Natürlich geht es dabei auch um Geld, Abrechnungen und Bürokratie. Doch der BDKJ-Bundespräses Dirk Bingener sieht das Problem einer verloren gehenden Attraktivität: „Die Bewerberzahlen gehen bundesweit zurück.“ Andere, zum Teil kommerzielle Programme scheinen erfolgreicher. Eine Einschätzung, die der Vertreter des BMZ, Johannes Lauber, im Ansatz bestätigte: „Erstmals sind 2018 tatsächlich die Zahlen der Bewerber zurückgegangen.“ Zuvor waren sie stetig gewachsen. Konsequenz des Ministeriums: „Wir bereiten eine Kampagne vor, um den Wert des Dienstes aufzuzeigen.“ Das zeige zudem den durchaus großen Stellenwert, den der Freiwilligendienst im BMZ genießt: „Eine unschätzbare Erfahrung für junge Menschen, mit der anderen konkret geholfen wird.“
Dieser besondere Wert liegt für Lea Pohl zum einen in der intensiven Begleitung, den Freiwillige bei ihrem Einsatz erfahren. Sie selbst hat sich vor 2016/17 in Bolivien engagiert und ist seit diesem Jahr Mitglied der Bolivienkommission des Bistums. Zum anderen: Alternative Angebote mögen in kürzerer Zeit mehr Einsatzorte versprechen. „Aber wirklich Menschen begegnen kann nur, wer sich in ein Projekt einarbeitet.“ Allerdings müssen sich das BMZ und die Träger des Dienstes auch fragen, wie sie verstärkt andere Zielgruppen erreichen können – zum Beispiel junge Menschen, die eine Berufsausbildung machen.

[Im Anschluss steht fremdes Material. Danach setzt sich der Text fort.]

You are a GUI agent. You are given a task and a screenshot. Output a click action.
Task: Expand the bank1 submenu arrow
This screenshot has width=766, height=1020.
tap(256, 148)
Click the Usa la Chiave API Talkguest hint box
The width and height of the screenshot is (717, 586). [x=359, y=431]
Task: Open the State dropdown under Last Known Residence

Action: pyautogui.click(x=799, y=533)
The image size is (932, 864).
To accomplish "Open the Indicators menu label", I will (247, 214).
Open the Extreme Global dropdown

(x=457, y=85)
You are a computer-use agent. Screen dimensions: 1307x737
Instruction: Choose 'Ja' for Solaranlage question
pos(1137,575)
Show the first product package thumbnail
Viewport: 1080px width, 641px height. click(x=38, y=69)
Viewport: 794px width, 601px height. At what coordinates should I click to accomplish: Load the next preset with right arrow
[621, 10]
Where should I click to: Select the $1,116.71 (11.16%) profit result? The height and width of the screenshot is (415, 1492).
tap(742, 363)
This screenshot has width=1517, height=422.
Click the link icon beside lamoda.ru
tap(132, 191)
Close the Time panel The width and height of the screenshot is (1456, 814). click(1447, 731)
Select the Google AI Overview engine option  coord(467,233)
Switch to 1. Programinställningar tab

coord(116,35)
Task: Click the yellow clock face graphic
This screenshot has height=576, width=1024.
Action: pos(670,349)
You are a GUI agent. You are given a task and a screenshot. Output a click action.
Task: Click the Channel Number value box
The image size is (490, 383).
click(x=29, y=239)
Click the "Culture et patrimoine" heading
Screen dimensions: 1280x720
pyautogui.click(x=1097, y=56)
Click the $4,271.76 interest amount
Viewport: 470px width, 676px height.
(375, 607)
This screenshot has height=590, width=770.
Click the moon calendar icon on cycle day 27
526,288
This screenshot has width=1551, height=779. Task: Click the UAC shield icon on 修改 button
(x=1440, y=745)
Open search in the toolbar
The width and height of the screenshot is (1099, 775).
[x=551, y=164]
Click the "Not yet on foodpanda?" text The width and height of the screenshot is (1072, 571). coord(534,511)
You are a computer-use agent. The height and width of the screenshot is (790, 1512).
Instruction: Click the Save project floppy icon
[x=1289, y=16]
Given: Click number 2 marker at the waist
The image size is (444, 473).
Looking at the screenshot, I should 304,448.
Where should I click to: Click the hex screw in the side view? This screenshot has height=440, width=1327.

Ein weiteres Problem ist nach den Worten von Präses Bingener die Unwucht zwischen ausgesendeten („outgoing“) und nach Deutschland kommenden Freiwilligen („incoming“): 800 Plätze für die Incoming-Freiwilligen gibt es bundesweit, nur 650 konnten jetzt besetzt werden – „da geht noch was“.
Ein Problem dabei: die Visa-Vergabe durch deutsche Botschaften. „Da müssen wir politisch ran“, sagt der grüne Bundestagsabgeordnete Ottmar von Holtz. Das Mitglied des Ausschusses für wirtschaftliche Zusammenarbeit und Entwicklung nennt ein Beispiel: Bei einem Austauschprogramm zwischen Namibia und Deutschland können Deutsche ohne Schwierigkeiten in das afrikanische Land einreisen. Umgekehrt gehe das nicht: „Das kann so nicht bleiben.“
Die KiZ wird in den kommenden Ausgaben die Freiwilligen näher vorstellen.